紧接着,吏科都给事中雒遵、礼科给事中陆树德等先后跟进,一责冯保僭越受百官朝拜,二责冯保升官遗诏为何在先帝弥留之后传出?三责原司礼监掌印太监孟冲并未免职,为何就有冯保突然任职?组织任免令何在?他们坚决要求,将冯保交付法司究罪,以正刑典!
这下冯保开始惊慌了,赶紧向张居正求助,在张居正的暗示下。六月十五日,紧急面奏小皇帝、贵妃和陈皇后,将高拱曾在内阁说过的一句话“十岁太子如何治天下”,篡改为“十岁的孩子如何做天子”,恶告了一状。
李贵妃与陈皇后闻言愕然,险些惊倒。就是十岁的小皇帝,也当场失色!冯保见有了效果,自会添油加醋。他又说,高拱欺负太子年幼,想迎立自己家乡开封的周王为天子,企图以迎立之功谋求封“国公”的爵位!
同时,冯保把金银散给两宫左右的太监、宫女,让他们也跟着学舌。两天里,后宫舆论滔滔。
六月十六日早朝时分,宫中传出话来,说“有旨,召内阁、五府、六部众皆至!”
高拱兴奋异常。他以为皇上要下诏开掉冯保了。众人立即齐聚会极门。没见着皇上,也没见有两宫,只见太监王蓁奉圣旨出来:
皇后懿旨、皇贵妃令旨:说与内阁五府六部诸臣,大行皇帝宾天先一日,召内阁三臣在御榻前,同我母子三人亲受遗嘱曰,东宫年少,赖尔辅导。今大学士高拱揽权擅政,夺朝廷威福自专,通不许皇帝主管,我母子日夕惊惧。现令高拱回籍闲住,不许停留。尔等大臣受国厚恩,如何阿附权臣,蔑视幼主?从今往后洗涤思想,忠心报主,如再有这等的,典刑处之。钦此——!
这个结果看似意外,实际很正常,高拱虽然掌控内阁,并且在庆隆年间权力极大,可是不要忘了一朝天子一朝臣,现在时代完全不同了。冯保看似微不足道,可是却伸手新皇帝的身后李贵妃的信任,而皇帝年幼,李贵妃就代表皇权,相权是斗不过皇权的,所以他并未看透其中玄机。而张居正看到了,所以在这场争斗前就与冯保结盟,然而高拱一直蒙在谷里,甚至想得到张居正的支持,还和他说心里话,大肆排斥冯保,张居正一笑了之,却不知竟然暗藏玄机。

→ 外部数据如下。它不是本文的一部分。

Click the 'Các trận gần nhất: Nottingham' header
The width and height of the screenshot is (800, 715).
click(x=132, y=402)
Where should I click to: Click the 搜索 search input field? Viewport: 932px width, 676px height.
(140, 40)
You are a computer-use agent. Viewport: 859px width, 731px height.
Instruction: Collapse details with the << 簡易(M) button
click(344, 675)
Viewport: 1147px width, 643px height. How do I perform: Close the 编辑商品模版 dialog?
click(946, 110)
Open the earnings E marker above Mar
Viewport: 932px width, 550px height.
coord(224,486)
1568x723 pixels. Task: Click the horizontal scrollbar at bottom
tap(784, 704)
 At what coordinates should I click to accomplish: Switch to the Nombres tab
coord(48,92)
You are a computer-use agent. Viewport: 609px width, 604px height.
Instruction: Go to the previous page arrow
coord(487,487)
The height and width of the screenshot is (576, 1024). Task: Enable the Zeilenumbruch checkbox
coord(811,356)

吏部左侍郎魏学曾,看不得自己的老师被如此陷害,挺身而出,公然声称:“皇上新继位,为何就驱逐顾命大臣,且诏书出自谁手,不可不明示百官!”他又约诸大臣一起前往张居正家质问。诸大臣不愿去,张居正也以患病避而不见。后来,因这件事魏学曾被降调南京任右都御史,最终,自己辞职了。
还有张四维,当时正在外地公干,闻讯大惊,在返京途中走到北直隶的获鹿,即改道前往邯郸,见到了归家途中的高拱。老同事自是一番欷嘘。后张四维又数次给高拱写信,叮嘱老上级万万谨言慎行。官场险恶,什么事都难料。